Collect every line of the records below that contains the string "dimensions", treating uppercase and lowercase as distinct.

**Record set:**
* Begin *
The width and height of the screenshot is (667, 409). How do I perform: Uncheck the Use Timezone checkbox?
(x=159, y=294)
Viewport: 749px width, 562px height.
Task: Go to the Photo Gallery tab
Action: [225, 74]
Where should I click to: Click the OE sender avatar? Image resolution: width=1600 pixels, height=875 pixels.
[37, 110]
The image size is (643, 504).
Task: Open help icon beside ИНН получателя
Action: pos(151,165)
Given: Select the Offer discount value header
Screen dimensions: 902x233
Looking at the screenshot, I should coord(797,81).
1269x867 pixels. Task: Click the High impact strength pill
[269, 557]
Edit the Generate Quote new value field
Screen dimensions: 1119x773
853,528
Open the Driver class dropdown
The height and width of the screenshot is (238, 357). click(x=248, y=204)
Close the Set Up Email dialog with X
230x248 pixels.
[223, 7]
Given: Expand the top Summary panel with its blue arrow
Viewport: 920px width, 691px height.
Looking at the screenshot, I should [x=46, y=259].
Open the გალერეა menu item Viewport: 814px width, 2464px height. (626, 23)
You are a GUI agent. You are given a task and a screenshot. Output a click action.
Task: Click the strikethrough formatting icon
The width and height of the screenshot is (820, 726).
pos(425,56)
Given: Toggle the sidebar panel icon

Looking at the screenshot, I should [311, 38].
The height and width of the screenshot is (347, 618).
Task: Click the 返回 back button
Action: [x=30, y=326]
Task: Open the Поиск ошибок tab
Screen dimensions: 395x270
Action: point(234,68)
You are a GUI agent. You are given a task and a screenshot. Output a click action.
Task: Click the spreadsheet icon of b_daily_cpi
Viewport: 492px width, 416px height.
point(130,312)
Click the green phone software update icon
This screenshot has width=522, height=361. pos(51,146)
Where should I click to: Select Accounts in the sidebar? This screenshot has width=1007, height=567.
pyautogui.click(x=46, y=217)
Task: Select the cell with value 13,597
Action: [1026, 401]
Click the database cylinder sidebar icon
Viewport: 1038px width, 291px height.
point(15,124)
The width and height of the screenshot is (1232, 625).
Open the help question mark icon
* End *
**Exercise solution:**
Screen dimensions: 902x233
Screen dimensions: 1119x773
Screen dimensions: 395x270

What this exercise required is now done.